- **Provided data**

_ _ _

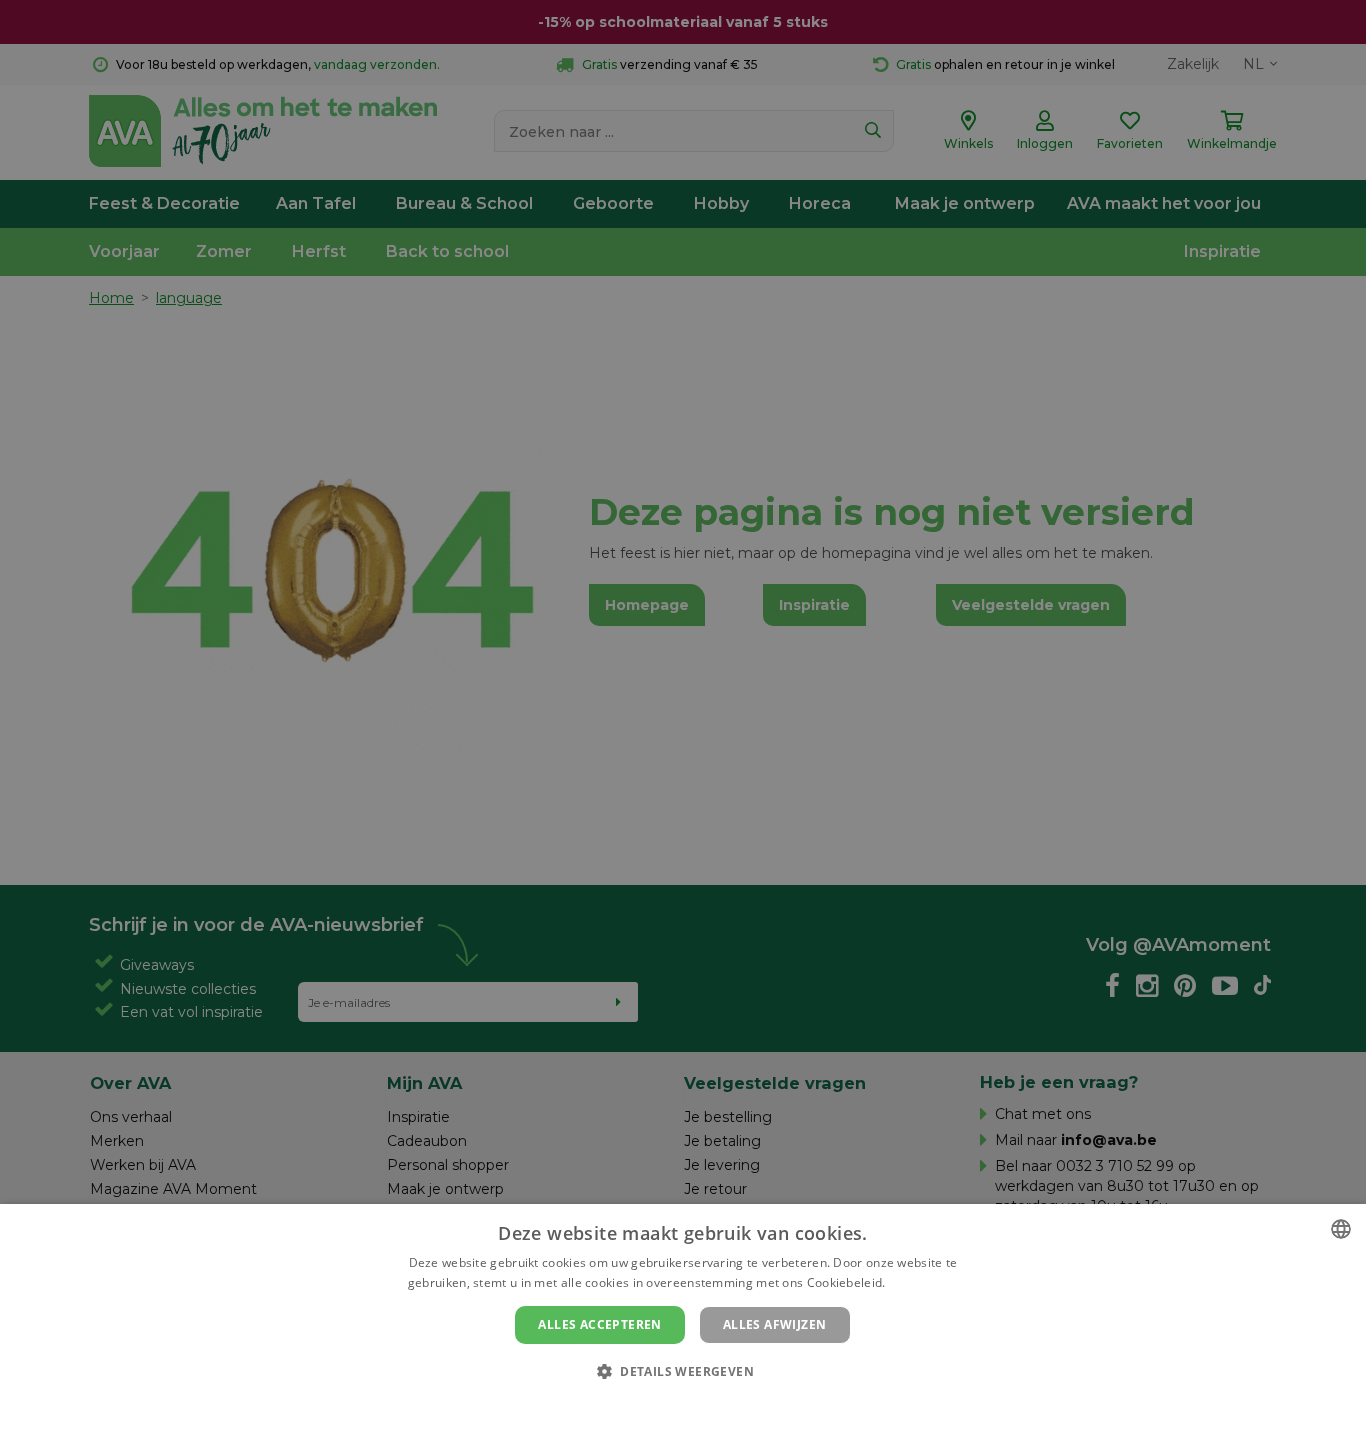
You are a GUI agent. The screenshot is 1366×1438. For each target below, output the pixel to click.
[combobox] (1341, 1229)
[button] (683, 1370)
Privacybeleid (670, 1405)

_ _ _

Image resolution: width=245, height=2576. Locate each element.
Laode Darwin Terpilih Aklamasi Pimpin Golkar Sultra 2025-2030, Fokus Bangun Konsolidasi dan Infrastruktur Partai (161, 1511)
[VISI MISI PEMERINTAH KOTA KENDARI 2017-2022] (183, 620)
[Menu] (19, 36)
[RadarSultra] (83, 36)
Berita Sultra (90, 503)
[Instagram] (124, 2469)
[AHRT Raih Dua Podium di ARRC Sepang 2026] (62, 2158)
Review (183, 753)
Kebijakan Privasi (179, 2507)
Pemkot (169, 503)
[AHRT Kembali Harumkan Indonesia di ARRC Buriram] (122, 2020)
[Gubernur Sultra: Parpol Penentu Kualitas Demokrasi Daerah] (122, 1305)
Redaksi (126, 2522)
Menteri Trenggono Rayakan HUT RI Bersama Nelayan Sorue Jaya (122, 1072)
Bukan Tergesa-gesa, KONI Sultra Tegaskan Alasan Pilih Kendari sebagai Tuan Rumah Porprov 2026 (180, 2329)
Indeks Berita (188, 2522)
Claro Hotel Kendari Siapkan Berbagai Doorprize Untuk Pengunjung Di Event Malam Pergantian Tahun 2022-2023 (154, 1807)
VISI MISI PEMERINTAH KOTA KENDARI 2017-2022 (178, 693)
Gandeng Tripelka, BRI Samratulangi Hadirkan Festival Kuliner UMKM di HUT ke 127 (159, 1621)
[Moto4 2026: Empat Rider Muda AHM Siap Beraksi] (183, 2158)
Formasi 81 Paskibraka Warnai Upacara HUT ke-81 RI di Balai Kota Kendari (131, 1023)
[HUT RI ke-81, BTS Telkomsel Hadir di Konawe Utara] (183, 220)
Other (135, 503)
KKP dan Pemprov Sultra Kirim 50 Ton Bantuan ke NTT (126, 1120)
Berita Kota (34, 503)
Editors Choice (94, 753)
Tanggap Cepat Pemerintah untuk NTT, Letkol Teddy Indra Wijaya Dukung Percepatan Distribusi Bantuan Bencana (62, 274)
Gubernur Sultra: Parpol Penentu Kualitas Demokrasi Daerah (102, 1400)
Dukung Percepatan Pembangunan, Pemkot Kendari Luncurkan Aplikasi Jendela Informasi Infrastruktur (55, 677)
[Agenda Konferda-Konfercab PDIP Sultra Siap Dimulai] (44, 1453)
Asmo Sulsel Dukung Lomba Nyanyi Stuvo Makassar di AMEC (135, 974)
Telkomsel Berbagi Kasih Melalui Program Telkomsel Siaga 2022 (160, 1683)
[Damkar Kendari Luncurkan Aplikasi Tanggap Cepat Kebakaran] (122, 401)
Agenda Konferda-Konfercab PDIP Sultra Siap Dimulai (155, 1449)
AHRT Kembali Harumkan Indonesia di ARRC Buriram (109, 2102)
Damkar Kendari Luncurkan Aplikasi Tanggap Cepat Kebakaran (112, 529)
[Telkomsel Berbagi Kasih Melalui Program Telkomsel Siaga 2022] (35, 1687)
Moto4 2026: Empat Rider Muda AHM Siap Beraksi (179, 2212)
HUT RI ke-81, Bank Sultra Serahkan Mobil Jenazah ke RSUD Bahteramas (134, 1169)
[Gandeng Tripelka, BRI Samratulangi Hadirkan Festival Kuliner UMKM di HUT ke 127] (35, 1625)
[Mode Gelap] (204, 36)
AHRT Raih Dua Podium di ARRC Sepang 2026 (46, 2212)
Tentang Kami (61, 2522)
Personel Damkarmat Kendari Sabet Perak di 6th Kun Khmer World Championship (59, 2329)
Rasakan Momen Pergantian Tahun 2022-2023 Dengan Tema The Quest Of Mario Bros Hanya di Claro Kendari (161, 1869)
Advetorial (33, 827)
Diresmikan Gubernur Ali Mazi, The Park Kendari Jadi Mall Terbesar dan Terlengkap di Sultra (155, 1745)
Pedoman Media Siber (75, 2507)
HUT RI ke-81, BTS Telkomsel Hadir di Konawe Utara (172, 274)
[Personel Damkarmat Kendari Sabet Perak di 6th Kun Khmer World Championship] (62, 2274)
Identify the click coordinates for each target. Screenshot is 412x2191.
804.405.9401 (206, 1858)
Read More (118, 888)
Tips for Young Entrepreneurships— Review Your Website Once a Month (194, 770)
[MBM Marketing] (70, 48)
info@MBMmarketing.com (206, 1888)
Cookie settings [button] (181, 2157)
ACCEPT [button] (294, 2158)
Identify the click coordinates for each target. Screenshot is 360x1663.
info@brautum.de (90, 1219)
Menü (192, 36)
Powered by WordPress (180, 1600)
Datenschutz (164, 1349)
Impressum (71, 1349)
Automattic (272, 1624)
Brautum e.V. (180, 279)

_ _ _

- **About this task**
Take the line above containing "Other (135, 503)", the line containing "Daerah (102, 1400)", and all lines in between, and copy them exactly without anything else.

- **Solution to this task**
Other (135, 503)
KKP dan Pemprov Sultra Kirim 50 Ton Bantuan ke NTT (126, 1120)
Berita Kota (34, 503)
Editors Choice (94, 753)
Tanggap Cepat Pemerintah untuk NTT, Letkol Teddy Indra Wijaya Dukung Percepatan Distribusi Bantuan Bencana (62, 274)
Gubernur Sultra: Parpol Penentu Kualitas Demokrasi Daerah (102, 1400)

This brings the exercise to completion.